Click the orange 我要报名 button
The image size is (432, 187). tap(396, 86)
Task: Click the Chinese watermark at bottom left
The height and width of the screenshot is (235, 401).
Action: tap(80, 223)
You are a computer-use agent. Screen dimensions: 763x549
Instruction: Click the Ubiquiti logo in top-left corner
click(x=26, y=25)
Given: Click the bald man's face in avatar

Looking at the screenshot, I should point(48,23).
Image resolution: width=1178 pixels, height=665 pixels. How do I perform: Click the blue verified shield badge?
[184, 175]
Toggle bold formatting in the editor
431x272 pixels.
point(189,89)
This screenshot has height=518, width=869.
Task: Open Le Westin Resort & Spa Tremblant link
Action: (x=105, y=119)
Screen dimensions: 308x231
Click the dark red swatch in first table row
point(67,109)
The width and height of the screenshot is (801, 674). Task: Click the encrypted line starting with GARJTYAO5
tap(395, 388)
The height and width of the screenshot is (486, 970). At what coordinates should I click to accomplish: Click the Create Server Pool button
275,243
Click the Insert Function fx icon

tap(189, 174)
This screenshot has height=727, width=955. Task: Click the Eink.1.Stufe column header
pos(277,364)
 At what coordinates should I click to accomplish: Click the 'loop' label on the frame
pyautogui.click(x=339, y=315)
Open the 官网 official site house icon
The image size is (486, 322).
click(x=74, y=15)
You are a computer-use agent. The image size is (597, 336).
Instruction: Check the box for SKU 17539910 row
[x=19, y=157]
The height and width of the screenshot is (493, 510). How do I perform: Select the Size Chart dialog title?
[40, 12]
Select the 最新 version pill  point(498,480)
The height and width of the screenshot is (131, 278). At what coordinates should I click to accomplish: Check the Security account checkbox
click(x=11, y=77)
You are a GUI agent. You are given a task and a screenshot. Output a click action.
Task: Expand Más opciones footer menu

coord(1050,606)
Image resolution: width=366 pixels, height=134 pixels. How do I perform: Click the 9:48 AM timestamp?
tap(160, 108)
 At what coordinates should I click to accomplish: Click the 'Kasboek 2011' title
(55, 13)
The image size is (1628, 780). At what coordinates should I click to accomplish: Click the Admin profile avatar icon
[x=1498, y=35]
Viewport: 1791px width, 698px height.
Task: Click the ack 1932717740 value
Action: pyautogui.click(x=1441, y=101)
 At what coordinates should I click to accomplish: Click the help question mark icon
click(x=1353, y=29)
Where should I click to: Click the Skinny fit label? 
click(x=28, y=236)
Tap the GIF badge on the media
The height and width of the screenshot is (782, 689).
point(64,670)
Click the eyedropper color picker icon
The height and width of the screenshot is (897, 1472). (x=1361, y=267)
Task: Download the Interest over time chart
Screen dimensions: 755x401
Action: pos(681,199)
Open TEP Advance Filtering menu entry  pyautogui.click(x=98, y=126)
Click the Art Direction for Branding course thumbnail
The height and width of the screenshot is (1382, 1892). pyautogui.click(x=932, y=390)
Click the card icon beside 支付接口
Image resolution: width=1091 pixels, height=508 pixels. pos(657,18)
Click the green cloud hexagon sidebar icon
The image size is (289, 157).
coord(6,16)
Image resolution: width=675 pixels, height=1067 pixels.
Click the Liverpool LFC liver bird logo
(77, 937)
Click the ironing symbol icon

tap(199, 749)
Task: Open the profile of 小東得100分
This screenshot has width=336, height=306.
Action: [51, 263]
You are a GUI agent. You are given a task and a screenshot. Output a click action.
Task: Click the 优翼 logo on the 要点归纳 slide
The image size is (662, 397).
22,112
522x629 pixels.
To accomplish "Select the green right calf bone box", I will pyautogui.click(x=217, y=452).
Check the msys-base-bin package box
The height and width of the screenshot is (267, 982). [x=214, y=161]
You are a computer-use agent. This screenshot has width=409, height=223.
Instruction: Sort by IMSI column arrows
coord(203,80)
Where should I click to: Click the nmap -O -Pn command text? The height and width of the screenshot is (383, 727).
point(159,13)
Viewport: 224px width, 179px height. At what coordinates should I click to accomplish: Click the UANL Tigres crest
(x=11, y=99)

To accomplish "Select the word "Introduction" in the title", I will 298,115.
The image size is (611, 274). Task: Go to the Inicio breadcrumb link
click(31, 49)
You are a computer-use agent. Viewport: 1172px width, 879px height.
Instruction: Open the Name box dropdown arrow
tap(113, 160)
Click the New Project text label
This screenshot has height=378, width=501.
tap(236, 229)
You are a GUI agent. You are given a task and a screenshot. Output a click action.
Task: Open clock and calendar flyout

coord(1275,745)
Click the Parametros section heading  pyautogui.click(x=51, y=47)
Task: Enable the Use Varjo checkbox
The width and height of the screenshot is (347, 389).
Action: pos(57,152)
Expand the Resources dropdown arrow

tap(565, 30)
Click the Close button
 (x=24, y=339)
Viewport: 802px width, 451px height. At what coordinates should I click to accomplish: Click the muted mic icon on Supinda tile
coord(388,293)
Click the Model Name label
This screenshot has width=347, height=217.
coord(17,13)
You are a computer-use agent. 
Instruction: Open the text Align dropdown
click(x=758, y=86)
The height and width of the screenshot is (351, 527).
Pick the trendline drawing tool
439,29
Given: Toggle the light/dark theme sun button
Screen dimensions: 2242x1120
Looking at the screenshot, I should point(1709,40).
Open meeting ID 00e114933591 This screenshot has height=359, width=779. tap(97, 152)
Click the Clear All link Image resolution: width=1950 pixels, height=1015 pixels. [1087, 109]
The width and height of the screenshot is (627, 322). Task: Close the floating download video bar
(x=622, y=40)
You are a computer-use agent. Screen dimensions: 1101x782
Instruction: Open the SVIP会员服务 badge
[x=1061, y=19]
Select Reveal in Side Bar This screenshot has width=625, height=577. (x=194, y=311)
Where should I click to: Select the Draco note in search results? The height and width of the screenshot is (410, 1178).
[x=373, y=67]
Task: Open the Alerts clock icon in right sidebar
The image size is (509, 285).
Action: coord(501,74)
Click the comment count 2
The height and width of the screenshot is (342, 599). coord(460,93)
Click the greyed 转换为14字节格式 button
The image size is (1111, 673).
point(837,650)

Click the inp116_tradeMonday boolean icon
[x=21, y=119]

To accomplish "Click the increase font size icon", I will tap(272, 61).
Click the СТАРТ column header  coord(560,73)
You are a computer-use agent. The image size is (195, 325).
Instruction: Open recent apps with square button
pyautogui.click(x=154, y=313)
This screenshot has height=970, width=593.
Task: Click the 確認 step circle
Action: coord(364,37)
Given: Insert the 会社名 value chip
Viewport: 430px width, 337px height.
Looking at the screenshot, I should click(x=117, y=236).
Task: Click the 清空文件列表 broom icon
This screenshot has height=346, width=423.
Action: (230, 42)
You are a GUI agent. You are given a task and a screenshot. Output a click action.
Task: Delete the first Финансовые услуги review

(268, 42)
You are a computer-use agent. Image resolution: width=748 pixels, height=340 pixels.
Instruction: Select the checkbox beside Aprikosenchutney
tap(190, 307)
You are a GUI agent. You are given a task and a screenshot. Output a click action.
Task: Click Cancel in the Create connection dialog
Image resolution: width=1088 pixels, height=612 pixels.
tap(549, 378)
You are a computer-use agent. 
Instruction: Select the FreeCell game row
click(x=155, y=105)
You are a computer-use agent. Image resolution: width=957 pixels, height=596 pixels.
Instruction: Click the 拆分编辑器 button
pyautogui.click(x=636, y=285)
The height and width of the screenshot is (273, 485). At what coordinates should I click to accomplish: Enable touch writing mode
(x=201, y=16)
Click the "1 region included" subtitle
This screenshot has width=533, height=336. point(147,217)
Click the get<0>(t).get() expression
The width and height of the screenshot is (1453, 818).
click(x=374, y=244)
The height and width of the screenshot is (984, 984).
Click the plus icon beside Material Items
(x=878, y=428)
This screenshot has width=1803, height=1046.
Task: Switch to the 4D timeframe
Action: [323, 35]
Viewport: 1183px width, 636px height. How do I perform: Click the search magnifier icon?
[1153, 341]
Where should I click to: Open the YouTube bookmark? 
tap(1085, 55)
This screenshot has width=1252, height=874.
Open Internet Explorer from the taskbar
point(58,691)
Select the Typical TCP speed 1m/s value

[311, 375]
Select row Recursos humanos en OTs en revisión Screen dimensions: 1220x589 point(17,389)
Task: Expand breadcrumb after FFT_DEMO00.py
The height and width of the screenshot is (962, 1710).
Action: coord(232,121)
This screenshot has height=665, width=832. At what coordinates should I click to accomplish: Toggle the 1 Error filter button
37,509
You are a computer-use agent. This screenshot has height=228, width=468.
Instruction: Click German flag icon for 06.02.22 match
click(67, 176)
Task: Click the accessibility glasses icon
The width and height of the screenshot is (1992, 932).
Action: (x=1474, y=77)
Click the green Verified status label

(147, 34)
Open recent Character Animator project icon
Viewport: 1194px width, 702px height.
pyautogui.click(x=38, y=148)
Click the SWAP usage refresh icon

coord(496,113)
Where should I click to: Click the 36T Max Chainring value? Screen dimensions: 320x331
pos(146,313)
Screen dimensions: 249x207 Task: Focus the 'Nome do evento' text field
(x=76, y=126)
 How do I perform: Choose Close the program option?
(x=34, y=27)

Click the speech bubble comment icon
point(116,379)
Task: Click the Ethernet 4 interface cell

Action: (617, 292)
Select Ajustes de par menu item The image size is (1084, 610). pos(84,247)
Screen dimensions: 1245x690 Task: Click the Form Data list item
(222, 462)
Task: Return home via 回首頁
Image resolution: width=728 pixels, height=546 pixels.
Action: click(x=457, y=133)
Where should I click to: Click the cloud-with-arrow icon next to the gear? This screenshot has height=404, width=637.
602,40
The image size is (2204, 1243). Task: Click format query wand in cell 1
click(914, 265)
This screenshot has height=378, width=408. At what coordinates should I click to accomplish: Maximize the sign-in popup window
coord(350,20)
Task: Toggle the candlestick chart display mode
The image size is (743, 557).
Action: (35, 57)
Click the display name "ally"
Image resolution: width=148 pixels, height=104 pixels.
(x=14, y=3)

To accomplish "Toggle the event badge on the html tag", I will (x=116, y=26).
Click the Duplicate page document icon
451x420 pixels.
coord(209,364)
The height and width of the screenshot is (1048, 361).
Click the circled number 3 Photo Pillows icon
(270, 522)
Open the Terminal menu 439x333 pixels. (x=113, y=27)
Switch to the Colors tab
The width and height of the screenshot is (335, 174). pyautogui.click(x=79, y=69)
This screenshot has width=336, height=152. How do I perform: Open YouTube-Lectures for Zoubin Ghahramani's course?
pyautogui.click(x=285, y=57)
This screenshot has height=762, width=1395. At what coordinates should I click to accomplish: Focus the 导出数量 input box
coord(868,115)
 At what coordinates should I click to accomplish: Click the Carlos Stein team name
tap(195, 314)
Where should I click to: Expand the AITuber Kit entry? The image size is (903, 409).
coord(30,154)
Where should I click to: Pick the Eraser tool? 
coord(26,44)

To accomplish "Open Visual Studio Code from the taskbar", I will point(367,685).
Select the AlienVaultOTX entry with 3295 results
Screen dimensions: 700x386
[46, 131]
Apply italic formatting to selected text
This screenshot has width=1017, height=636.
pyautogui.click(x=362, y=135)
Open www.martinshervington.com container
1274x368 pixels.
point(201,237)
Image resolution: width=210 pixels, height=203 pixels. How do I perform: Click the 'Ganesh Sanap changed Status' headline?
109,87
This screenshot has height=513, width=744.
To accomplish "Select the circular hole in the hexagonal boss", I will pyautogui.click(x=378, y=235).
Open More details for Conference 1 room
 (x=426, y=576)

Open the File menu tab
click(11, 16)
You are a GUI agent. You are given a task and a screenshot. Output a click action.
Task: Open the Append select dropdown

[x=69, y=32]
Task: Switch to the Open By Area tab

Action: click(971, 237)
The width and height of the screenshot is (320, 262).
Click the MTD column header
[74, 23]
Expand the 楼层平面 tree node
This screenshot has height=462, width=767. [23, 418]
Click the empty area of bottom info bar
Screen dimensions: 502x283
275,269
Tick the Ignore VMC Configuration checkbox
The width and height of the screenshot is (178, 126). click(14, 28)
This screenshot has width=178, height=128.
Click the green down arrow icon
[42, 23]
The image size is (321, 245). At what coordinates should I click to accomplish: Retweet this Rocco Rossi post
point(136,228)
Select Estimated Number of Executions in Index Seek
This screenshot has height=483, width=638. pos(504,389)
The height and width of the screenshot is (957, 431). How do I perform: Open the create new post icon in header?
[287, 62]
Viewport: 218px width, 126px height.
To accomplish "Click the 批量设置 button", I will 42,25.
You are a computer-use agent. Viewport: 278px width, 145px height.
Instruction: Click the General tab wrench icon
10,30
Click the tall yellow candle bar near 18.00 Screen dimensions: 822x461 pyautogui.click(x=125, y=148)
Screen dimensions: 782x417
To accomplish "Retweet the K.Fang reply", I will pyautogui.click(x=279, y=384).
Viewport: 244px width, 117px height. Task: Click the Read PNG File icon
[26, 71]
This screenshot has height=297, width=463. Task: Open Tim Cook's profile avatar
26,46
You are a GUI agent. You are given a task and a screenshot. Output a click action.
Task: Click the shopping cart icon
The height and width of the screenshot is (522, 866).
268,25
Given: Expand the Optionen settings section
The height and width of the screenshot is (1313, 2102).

_What is asked:_ Switch "Task" to "Goal" throughout the part that opens with the line containing "Where should I click to: Click the 36T" and closes with the line containing "click(914, 265)", changing nothing else. Give back only those lines.

_Response:_
Where should I click to: Click the 36T Max Chainring value? Screen dimensions: 320x331
pos(146,313)
Screen dimensions: 249x207 Goal: Focus the 'Nome do evento' text field
(x=76, y=126)
 How do I perform: Choose Close the program option?
(x=34, y=27)

Click the speech bubble comment icon
point(116,379)
Goal: Click the Ethernet 4 interface cell

Action: (617, 292)
Select Ajustes de par menu item The image size is (1084, 610). pos(84,247)
Screen dimensions: 1245x690 Goal: Click the Form Data list item
(222, 462)
Goal: Return home via 回首頁
Image resolution: width=728 pixels, height=546 pixels.
Action: click(x=457, y=133)
Where should I click to: Click the cloud-with-arrow icon next to the gear? This screenshot has height=404, width=637.
602,40
The image size is (2204, 1243). Goal: Click format query wand in cell 1
click(914, 265)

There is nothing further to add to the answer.